ParameterTypeDefaultDescription
input_moderatorAny | NoneNoneInput HF-style moderator (classify(text) expected)
toxicity_detectorAny | NoneNoneInput toxicity detector (predict(text) expected)
output_moderatorAny | NoneNoneOutput HF-style moderator
file_sanitizerAny | NoneNoneExposed via sanitizer property; not auto-invoked in chat flow
input_confidence_thresholdfloat0.5Input moderator threshold for unsafe label
output_confidence_thresholdfloat0.5Output moderator threshold for unsafe label
input_block_messagestrbuilt-in defaultMessage returned when input is blocked
output_block_messagestrbuilt-in defaultMessage returned when output is blocked
moderation_timeoutfloat10.0Per-check timeout in seconds
fail_openboolTrueGraceful allow-on-error mode

8. Integration Semantics

8.1 Build-Time Integration

Agent builder wires this guard into runtime at build time.

If security config is omitted, runtime uses NOOP_GUARD.

8.2 Turn Lifecycle Positioning

  • check_input runs early in turn flow before enhancement/recall/LLM generation.
  • check_output runs after generation and before final response return/storage decisions.

8.3 Sanitizer Scope

file_sanitizer is not called automatically by check_input or check_output.

It is exposed as utility (guard.sanitizer) for caller-managed file ingestion workflows.

9. Error Handling and Safety Modes

9.1 Fail-Open Mode (Default)

On timeout or exception:

  • return SecurityResult.errored(...),
  • allow flow to continue (non-blocking).

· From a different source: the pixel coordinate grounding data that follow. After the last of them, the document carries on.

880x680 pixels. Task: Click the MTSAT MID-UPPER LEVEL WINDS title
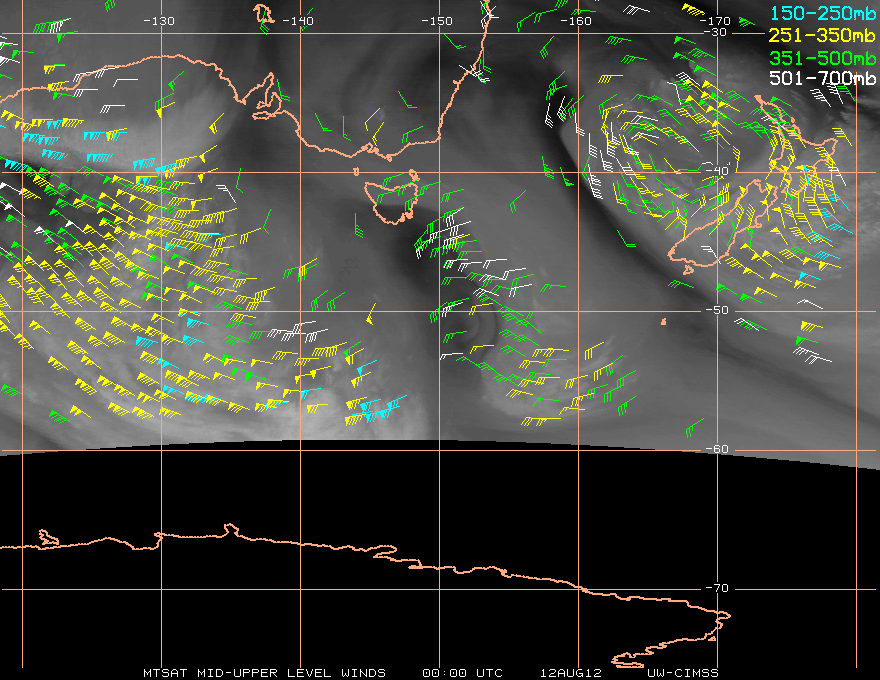pos(264,672)
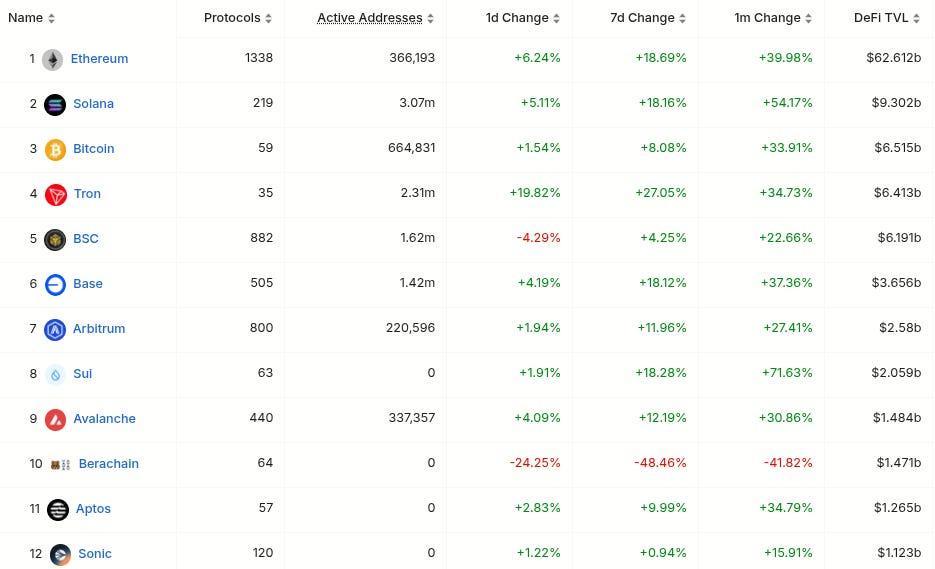This screenshot has height=569, width=935.
Task: Click the Aptos chain logo icon
Action: [58, 509]
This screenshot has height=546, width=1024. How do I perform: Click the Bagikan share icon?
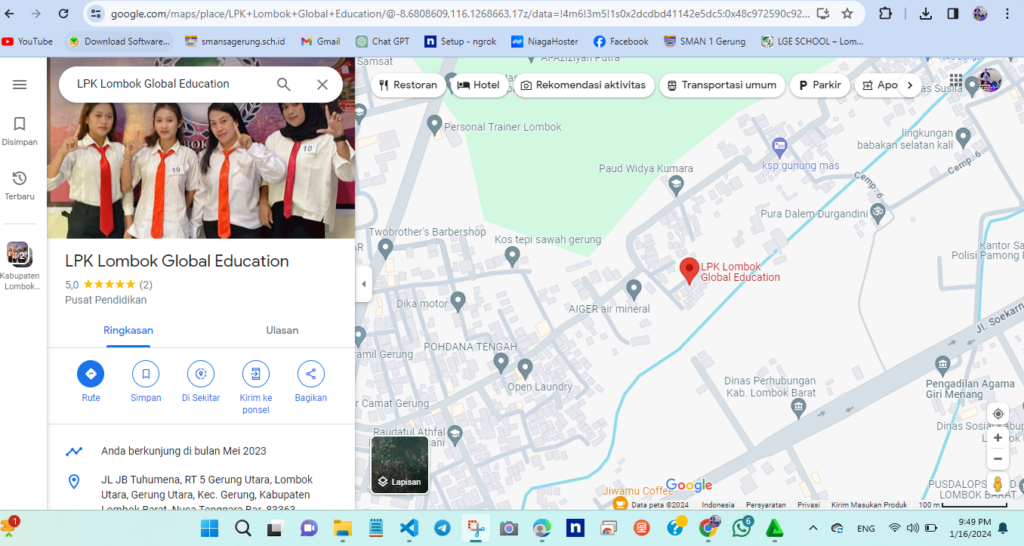(x=310, y=374)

9.2 Fail-Closed/Strict Mode

When fail_open=False:

  • moderation timeout/exception is re-raised,
  • caller must handle raised exceptions.

9.3 Observability

Guard logs:

  • info when blocked,
  • debug for safe decisions,
  • warning on timeout/error fail-open paths.

10. Practical Examples

10.1 Default Fail-Open Guard

python
from jazzmine.core.security_guard import SecurityGuard

guard = SecurityGuard(
    input_moderator=my_input_moderator,
    output_moderator=my_output_moderator,
)

10.2 Toxicity Detector Input Path

python
from jazzmine.core.security_guard import SecurityGuard

guard = SecurityGuard(
    toxicity_detector=my_toxicity_detector,
    output_moderator=my_output_moderator,
)

10.3 Strict Failure Mode

python
from jazzmine.core.security_guard import SecurityGuard

guard = SecurityGuard(
    input_moderator=my_input_moderator,
    fail_open=False,
    moderation_timeout=5.0,
)

10.4 Noop Runtime

python
from jazzmine.core.security_guard import NOOP_GUARD

guard = NOOP_GUARD
assert guard.is_noop

11. Operational Guidance

  • Prefer fail-open for availability-sensitive chat products and fail-closed for high-security workflows.
  • Keep timeout tuned to model latency profile to avoid noisy false errors.
  • Configure exactly one input path (input_moderator or toxicity_detector) in production deployments.
  • Use guard-level block messages to provide consistent UX across all blocked outcomes.